Ahmet Tan'ın "Lütfen çüş’elim..." başlığıyla yayımlanan (27 Ağustos 2017) yazısı şöyle:
Binali Bey, kendi çapında Türkçeye özen kampanyası açtı: “Dilini kaybeden hafızasını ve benliğini kaybeder!” Ve özellikle de “anlamsız kısaltmalara” isyan etti. Haklı. Zaten hemşehrim de olan Muhterem Başbakanımız ile aramızda sır olan gizli bir devlet muhabbeti de vardır. Ama asıl kendisine hayranlığım, dünya siyaset tarihinde misli görülmemiş bir fedakârlığın mümessili olmasındandır. Kendi ipini kendi çekip tarihteki son Türk devletinin son başbakanı unvanına tamah eden ilk ve son devlet büyüğümüzdür. Ama sabah akşam duam ve dileğim, merhametli halkımızın kendisine seçimlerde bu fırsatı vermeyeceğidir.
***
Binali Bey, haklı olarak “anlamsız kısaltmalara” takmış. “Bir kuş dilini andıran bu çürümeye artık dur deme zamanı gelmiştir” diyor. En son kendisiyle VIP’de karşılaştığımız için örneği oradan ben vereyim bari: Çok Ünlü Şahıs’lara, bu sözcüklerin İngilizce ilk harfleriyle, malum VIP deniyor. Ve kendisinin deyimi ile ortaya bir tür “kuş dili” çıkıyor. Oysa bizim kendi tarihimiz, kendi dilimiz ve yine onun deyimi ile “mücevher”gibi sözcüklerimiz var. ÇÜŞ de bunlardan biridir. VIP yerine ÇÜŞ benimsenirse, hem tarihimize ve Türkçemize saygı sunmuş, hem de Sayın Cumhurbaşkanımıza da bir selam çakmış oluruz. Çünkü bu nida hem yüzde 100 yerli hem de aynı oranda millidir.
***
Cumhuriyet gazetesi bilindiği üzere THY uçaklarına ve salonlarına sokulmuyor. Bu yüzden de ÇÜŞ erbabı, yönetici ve yazarlarımızın ne kadar uzun süredir hapiste yattığını bilemiyorlar.
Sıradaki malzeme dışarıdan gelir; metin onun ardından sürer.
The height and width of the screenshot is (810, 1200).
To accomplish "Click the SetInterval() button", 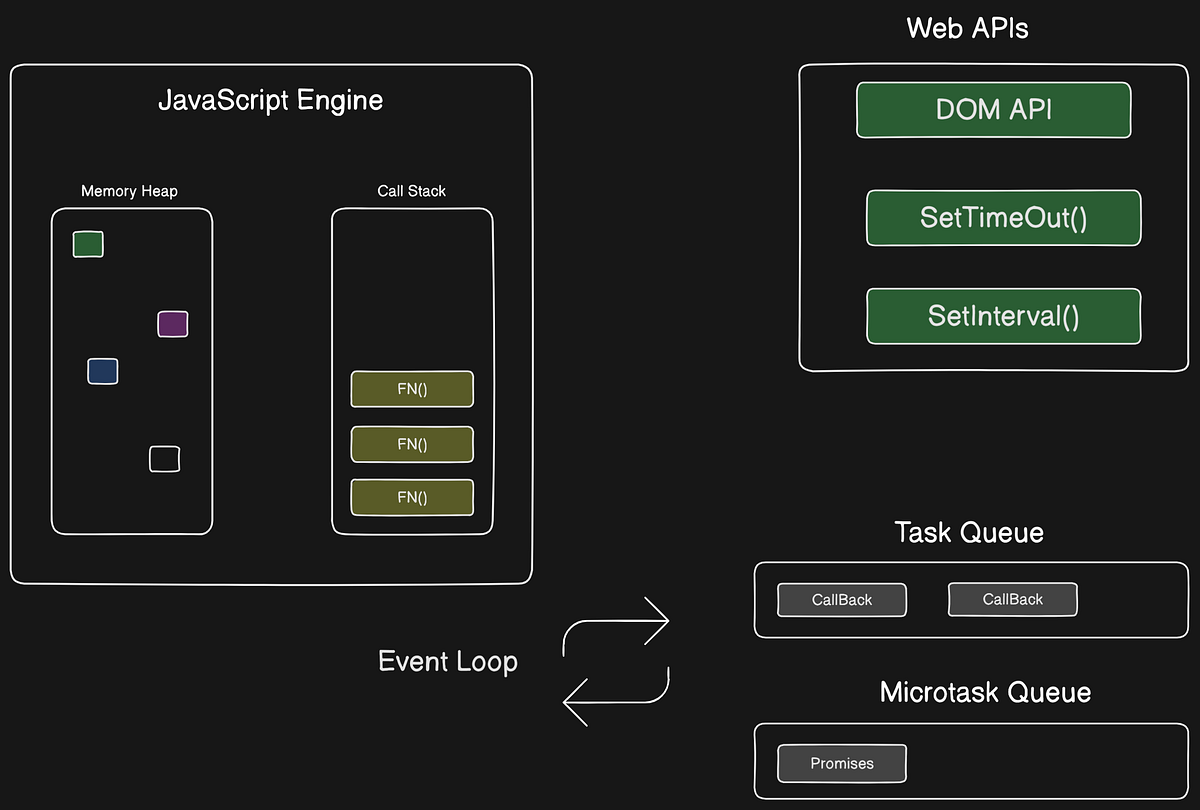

Dahası Cumhuriyet’teki haber ve yazılardan da haberdar olamıyor. Söz gelimi geçen hafta bu köşede yazdık. t24.com.tr gibi haber siteleri haber de yaptılar. Ama ÇÜŞ, bu uygulamaya “dur” demiyor. THY “Hero” markalı reçel, bal ve marmelat ikramına devam ediyor. Hero giyen, Hero yiyen ayrımı adalete sığmıyor. O da yetmiyor. Kızım büyüdüğü için hostes ablaları artık yolculuklarda kendisine oyuncak veya kalem gibi armağanlar vermiyorlar. Ama THY’nin çocuk yolculara “Hero” yazılı çanta dağıttığı biliniyor. İnanmayan internete girer bakar. Uçaklarda da ÇÜŞ salonlarında da deste deste yandaş gazeteler var ama Cumhuriyet yok.. Belki olsa, ÇÜŞ erbabı da sağduyulu, vicdanlı her vatandaş veya okurlarımız gibi, yazılarımızı, haberlerimizi, anonslarımızı okuyup candan, yürekten “Çüş” çekecekler. Akın Atalay, Murat Sabuncu ve Kadri Gürsel’in hayatından çalınan gün sayısının 301, Ahmet Şık’ın 240 ve Emre İper’in ise 143 olduğunu görüp onlar da o kadar kez “Çüş” diyecekler. Tıpkı daha önce de hayatlarından yüzlerce gün çalınan 7 arkadaşımız için de benzer bir “Çüş” miktarının “müktesep hak” sayılması gibi. Milyonlarca dudaktan dökülecek “Çüş” “Hayattan çalınmış zamana” isyanın en kestirme ifadesidir. Çünkü, her dilde ve dinde “vakit nakittir”. Vakit çalmak, nakit çalmakttır.
***
Yine de “ulemaya sormak”ta yarar var. Diyanet İşleri Başkanlığı makamı nedense üç haftadır boş. Herhalde müftü nikâhı için “start” bekleniyor. Binali Bey, bu yağcılık işi de bir tür yarış olduğu için “start” sözcüğünü mazur görür artık. Yeni Diyanet İşleri Başkanı siftahı “Müftü Başı” olarak bakalım hangi Çok Ünlü Kişi’nin gelini veya damadı ile yapacak?! Din İşleri Kurulu Başkanı Ekrem Keleş koltuğa vekâlet ediyormuş. Keleş’in uzmanlığı “Fetva vermek”. Verdiği yüzlerce fetva arasında “zamandan çalmanın”, “haksız yere hapse atmanın”, “kul hakkı ihlali sayılıp sayılmayacağı” konusu yer almıyor. İki olasılık var: 1- Yüzde 99’u olan Müslüman halkımız için nakit başka vakit başka. 2- Daha yüksek bir olasılık ise korku. Hapisten canını kurtardığına seviniyor.. “Devlet Kurumu” olan Diyanet’e soru sormak, “Ananı belleyen kadı, kimi kime şikâyet edeceksin” atasözüne maruz kalmak demek.